Comment expliquer de tels retards?
Les délais de construction exagérément optimistes fixés pour la construction des réacteurs nucléaires de troisième génération EPR à Olkiluoto et à Flamanville dans la Manche expliquent en grande partie les retards pris par ces deux chantiers.

Si les retards annoncés se confirment, les deux prototypes seraient donc construits en 7 ans environ. Or, il a fallu en moyenne six ans et onze mois pour construire les 59 réacteurs nucléaires français (y compris Phénix arrêté fin 2009) entre les années 1970 et 1990. Rien de bien surprenant donc.

Loin de prendre en compte ces précédents historiques, Areva et EDF ont donc fixé des délais très ambitieux pour la construction de leur dernier modèle de réacteur, qui présente pourtant de multiples innovations par rapport à ses prédécesseurs. Pour Yannick Rousselet, responsable de la campagne nucléaire chez Greenpeace France, «on avait en tête l’héritage d’un mythe du nucléaire français, on se disait «on est les meilleurs du monde», mais c’est un mythe».

Et Areva dans tout cela?
Le responsable de Greenpeace considère que l’entreprise française «a voulu s’improviser maître d’œuvre, alors que ce n’est pas son métier. Le génie civil c’est un métier». Il critique également les délais définis au début de la construction: «on imagine que construire un EPR c’est plus simple. Or, c’est faux! C’est un réacteur de deuxième génération, avec des complications», explique-t-il.

«Les délais étaient très, voire trop, optimistes», confirme un expert du secteur sous couvert de l'anonymat. «Il y a eu sans doute un enthousiasme exagéré», abonde Claude Gatignol, coprésident (UMP) du groupe d'étude énergies à l'Assemblée nationale. Un enthousiasme et la volonté de réduire les coûts: en rallongeant la durée de construction, l’EPR finlandais est passé de 3 à 5,3 milliards d’euros.

Comment cela se passe entre les entreprises?
Areva et l’entreprise finlandaise TVO se renvoient régulièrement la balle sur la responsabilité des retards. Le groupe français accuse son client de ne pas valider assez rapidement les documents permettant l'avancée des travaux, tandis que TVO critique le manque de préparation d'Areva pour construire ce réacteur plus puissant et censé être plus sûr que les modèles précédents.

«TVO continue de coopérer avec le fournisseur (...).
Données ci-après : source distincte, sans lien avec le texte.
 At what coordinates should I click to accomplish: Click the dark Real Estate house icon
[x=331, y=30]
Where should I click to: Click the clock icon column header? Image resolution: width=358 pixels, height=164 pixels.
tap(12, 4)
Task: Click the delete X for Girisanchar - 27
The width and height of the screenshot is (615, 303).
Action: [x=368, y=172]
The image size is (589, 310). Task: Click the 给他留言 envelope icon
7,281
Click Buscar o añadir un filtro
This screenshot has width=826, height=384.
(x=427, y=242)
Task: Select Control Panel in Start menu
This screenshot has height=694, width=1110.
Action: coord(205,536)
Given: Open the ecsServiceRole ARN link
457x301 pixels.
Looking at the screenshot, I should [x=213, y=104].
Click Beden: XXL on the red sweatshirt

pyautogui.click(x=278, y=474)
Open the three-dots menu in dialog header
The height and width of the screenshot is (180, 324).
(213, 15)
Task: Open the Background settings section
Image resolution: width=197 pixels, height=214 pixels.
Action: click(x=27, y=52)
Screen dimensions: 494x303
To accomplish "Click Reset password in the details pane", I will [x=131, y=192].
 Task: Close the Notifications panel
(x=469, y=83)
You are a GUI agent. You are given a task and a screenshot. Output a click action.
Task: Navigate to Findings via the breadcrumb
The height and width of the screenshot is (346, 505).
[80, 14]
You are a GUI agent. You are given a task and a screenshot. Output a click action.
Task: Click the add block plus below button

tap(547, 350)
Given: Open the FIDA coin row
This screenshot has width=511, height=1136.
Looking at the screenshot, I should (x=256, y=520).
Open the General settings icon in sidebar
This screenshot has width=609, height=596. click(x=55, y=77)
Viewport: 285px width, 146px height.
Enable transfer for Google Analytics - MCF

Toutefois, nous ne transigerons sur aucune exigence de sécurité ou de qualité», a affirmé son PDG, Jarmo Tanhua.

Quelles conséquences pour Areva?
Le concepteur de l’EPR finlandais pourrait voir ses comptes à nouveau plombés par les surcoûts de ce chantier.

Les retards accumulés sur le chantier ont déjà amené Areva à enregistrer pour 2,3 milliards d'euros de provisions alors que le coût de l'EPR était initialement évalué à 3 mds d'euros.

Ce nouveau retard de six mois «va entraîner des surcoûts, c'est inévitable», a estimé un analyste financier parisien, sous couvert d'anonymat. «Cela coûte entre 300 et 500 millions d'euros par année de retard, voire un peu moins car le pic du chantier est passé», a-t-il calculé. «Mais la vraie question, c'est qui va payer au final?» Areva et TVO ont en effet entamé une procédure d'arbitrage pour trancher leur différend sur le chantier de l'EPR.

Pour Yannick Rousselet, de Greenpeace, ce sera aux banques qui ont engagé leurs garanties. «Avec la Coface notamment, donc de l’argent public, qui va suppléer.»